Al baile de máscaras de Arrate se llegó desde Elgeta, donde pereció el aliento de Jauregui, el último rescoldo de la brasas de la fuga que formó con Wellens, Bol, Cavagna y Sütterlin. Alborotado el viento, se removió el pelotón, afilándose en la nuez del cuello de Elgeta, que propuso otra dimensión a la jornada inaugural de la Vuelta. El estrés se instaló en las corrientes de aire del pelotón. Woods se astilló. El canadiense gritó su rabia. Pinot no dijo nada. Se encogió de hombros. Otro lamento tras el Tour. Retorcido sobre sí mismo. Plegado en la incomprensión. También se tachó Ion Izagirre y se descascarilló Chris Froome en su última competición con su equipo. Elgeta fue un calvario para él. El británico perseguía el futuro. Ahora es una fachada triste y un interior desangelado. El brillo de Froome se quedó en aquel muro en el que se estrelló en el Dauphiné de 2019. Aquel terrible accidente le arrancó de lo que era.

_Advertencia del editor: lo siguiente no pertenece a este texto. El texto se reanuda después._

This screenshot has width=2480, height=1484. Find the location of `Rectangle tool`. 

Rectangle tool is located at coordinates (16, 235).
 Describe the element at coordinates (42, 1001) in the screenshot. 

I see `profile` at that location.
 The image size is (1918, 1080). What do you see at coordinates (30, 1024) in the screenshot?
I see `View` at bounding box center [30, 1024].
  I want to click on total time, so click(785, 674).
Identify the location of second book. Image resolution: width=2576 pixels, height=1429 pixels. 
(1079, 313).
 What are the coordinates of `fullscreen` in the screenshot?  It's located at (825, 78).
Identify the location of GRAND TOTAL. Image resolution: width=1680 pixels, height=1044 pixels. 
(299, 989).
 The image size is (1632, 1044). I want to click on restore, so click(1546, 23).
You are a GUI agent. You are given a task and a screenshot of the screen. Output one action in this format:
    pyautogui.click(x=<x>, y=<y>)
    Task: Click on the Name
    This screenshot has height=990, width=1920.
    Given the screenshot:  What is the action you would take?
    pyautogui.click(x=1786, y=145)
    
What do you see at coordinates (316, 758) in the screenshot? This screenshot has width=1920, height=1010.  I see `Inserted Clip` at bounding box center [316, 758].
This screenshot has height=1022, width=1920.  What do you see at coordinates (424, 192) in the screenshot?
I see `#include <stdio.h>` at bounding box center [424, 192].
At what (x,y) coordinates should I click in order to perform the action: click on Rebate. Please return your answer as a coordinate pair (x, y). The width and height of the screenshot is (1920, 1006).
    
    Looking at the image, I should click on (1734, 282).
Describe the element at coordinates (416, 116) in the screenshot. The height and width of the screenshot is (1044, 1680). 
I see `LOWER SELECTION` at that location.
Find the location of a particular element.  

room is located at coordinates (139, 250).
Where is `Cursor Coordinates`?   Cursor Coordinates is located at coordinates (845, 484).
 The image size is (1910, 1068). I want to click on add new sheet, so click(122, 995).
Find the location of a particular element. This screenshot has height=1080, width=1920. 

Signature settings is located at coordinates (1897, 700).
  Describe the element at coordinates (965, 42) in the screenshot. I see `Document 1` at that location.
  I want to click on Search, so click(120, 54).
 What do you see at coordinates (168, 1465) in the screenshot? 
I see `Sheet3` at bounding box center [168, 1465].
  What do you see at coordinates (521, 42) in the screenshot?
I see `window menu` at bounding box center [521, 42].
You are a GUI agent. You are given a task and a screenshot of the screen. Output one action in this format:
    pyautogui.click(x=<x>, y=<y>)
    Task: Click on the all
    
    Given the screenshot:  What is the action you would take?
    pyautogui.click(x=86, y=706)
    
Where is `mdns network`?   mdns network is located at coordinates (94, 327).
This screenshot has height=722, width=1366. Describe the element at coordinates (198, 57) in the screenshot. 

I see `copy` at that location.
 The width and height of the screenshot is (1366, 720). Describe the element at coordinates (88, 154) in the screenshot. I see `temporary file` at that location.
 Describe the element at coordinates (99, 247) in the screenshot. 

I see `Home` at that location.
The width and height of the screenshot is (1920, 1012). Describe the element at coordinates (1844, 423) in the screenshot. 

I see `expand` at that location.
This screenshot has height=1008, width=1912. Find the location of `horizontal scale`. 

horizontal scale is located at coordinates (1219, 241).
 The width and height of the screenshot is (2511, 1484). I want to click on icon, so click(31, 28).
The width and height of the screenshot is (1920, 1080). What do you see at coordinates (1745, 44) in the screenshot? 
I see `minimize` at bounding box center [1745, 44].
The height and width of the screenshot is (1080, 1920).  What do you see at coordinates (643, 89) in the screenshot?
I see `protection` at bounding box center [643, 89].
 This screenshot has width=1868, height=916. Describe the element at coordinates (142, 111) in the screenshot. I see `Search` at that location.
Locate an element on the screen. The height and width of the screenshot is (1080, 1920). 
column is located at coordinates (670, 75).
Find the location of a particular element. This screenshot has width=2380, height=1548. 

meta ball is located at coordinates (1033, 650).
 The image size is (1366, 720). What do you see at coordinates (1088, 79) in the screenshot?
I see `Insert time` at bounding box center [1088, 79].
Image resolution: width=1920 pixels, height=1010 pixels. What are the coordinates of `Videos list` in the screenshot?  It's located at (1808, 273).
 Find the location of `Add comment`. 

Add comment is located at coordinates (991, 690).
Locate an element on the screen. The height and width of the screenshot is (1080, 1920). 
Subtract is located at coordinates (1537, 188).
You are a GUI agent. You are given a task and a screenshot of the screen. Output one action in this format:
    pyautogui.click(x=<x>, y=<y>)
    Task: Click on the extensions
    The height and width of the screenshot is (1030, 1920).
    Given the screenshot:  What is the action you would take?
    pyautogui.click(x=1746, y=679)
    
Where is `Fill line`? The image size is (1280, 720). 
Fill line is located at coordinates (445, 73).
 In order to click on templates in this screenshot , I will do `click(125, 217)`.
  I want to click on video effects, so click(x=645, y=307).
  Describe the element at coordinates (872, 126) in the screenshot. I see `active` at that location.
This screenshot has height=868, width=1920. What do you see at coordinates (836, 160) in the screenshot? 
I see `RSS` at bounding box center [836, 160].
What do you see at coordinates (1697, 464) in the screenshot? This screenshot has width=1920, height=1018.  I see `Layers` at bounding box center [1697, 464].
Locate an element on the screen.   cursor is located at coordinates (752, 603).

Fue conmovedor asistir a la persecución de Froome mientras los costaleros del Ineos hacían palanca para entrar en los soportales de Arrate a la voz de mando de Carapaz. Iván Ramiro Sosa barrió el frente de ataque entre la hojarasca que danzaba con el viento sur loco de octubre. Dani Martínez, que se había caído en el amanecer del día, también dimitió en el caos de Arrate, una guerra abierta entre el Ineos y Jumbo. Kuss, peso pluma, libélula, se erizó. El norteamericano arrastró a Carapaz, Mas, Martin, Carthy y Roglic. Dumoulin, penó con el despegue de su colega. Le acompañó en la letanía Valverde. Junto a ellos, arrastraban los pedales De la Cruz y Guillaume Martin, que perdieron perspectiva en el Santuario, donde Roglic mostró su cruz, el tatuaje que asoma y luce en el antebrazo, y su poderío.

Antes de que el esloveno retomará el mando en la Vuelta, la carrera fue una travesía bajo el cielo de plomo de Gipuzkoa, pintado en la paleta de los tonos grises que tienden a decorar la cúpula de Euskal Herria. Mustio el día, lluvioso en la grisura, escaso de luz y repleto de viento. Bienvenidos al norte. De la bullicioso Irun, la carrera se lanzó hacia Donostia, bella su afrancesada estampa. De allí partió por última vez la Vuelta. Era 1961. 59 años después, o una prejubilación más tarde, las barandillas de La Concha observaron el color del pelotón, una caja de plastidecor que contrastaba con el friso tristón de un horizonte nuboso. Lo animaron Wellens, Bol, Cavagna y Sütterlin y Jauregui, hasta que comprendieron que el inicio de la Vuelta era el final. El principio de Roglic, que se posó sobre el nido de Arrate.